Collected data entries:
• • • • •
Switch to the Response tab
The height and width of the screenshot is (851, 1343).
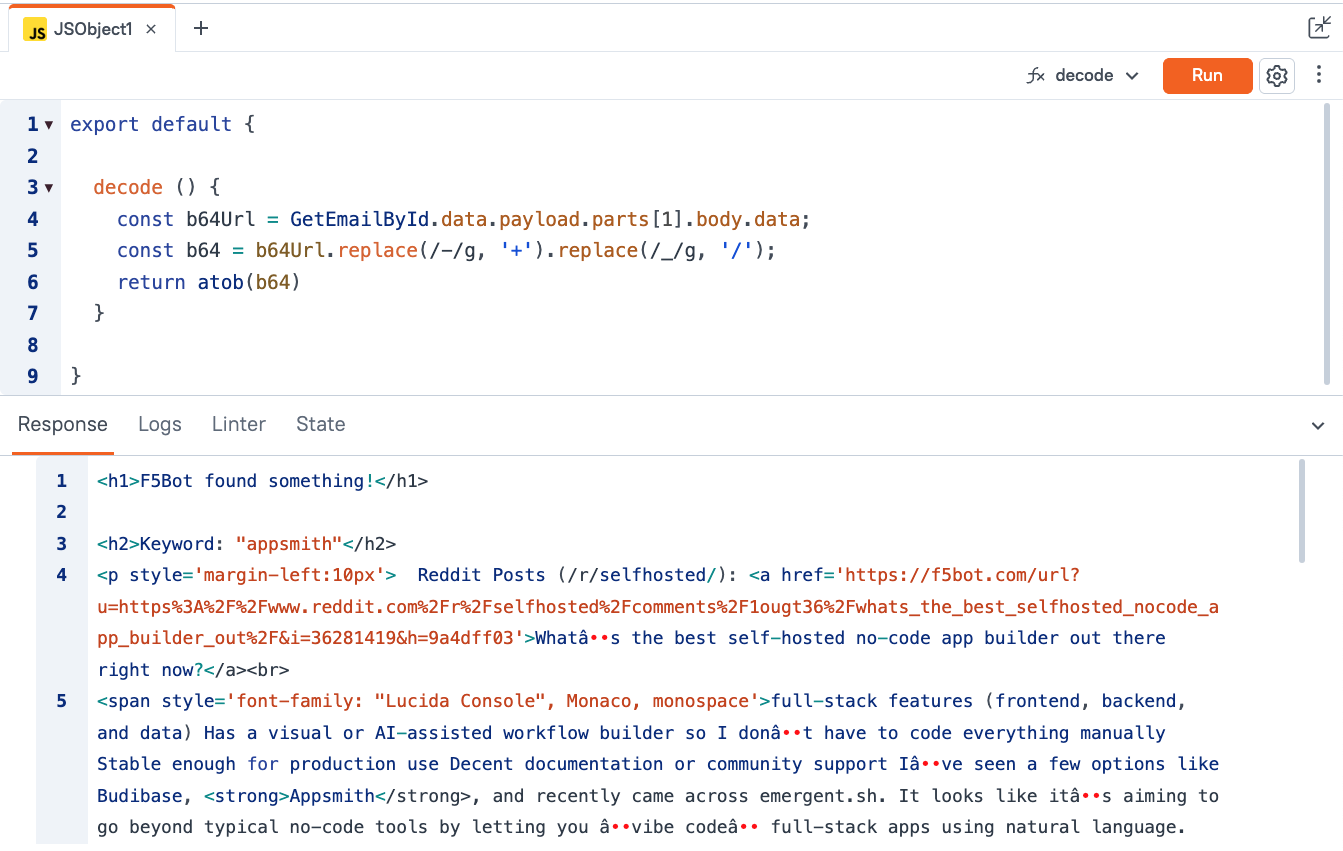point(62,424)
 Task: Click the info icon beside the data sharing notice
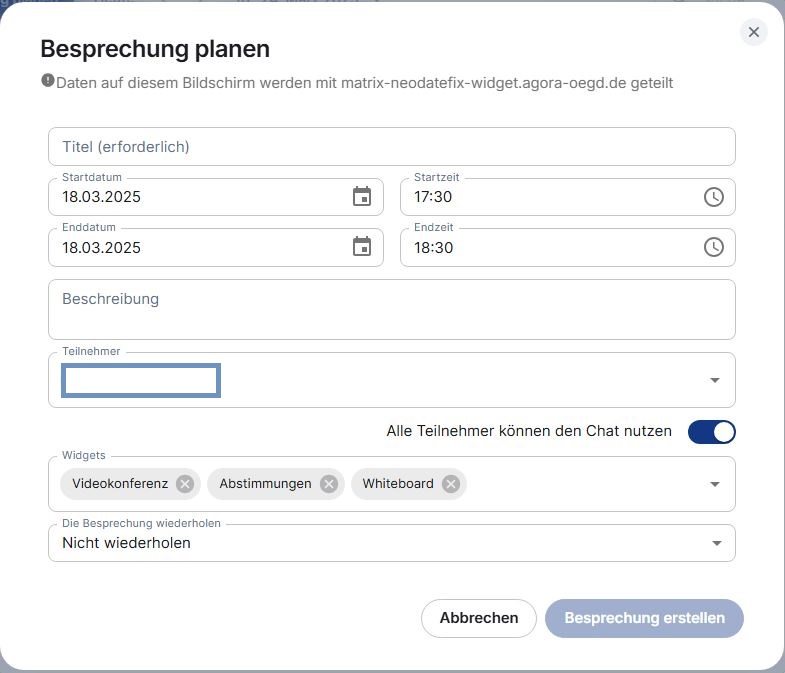click(x=48, y=80)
• • • • •
DIRECTIONS FOR THIS TASK:
Your output should be exactly the lines of the records above from the one with "The height and" through the last, both ends included, with pictures excluded.

ANSWER AREA:
The height and width of the screenshot is (851, 1343).
point(62,424)
 Task: Click the info icon beside the data sharing notice
click(x=48, y=80)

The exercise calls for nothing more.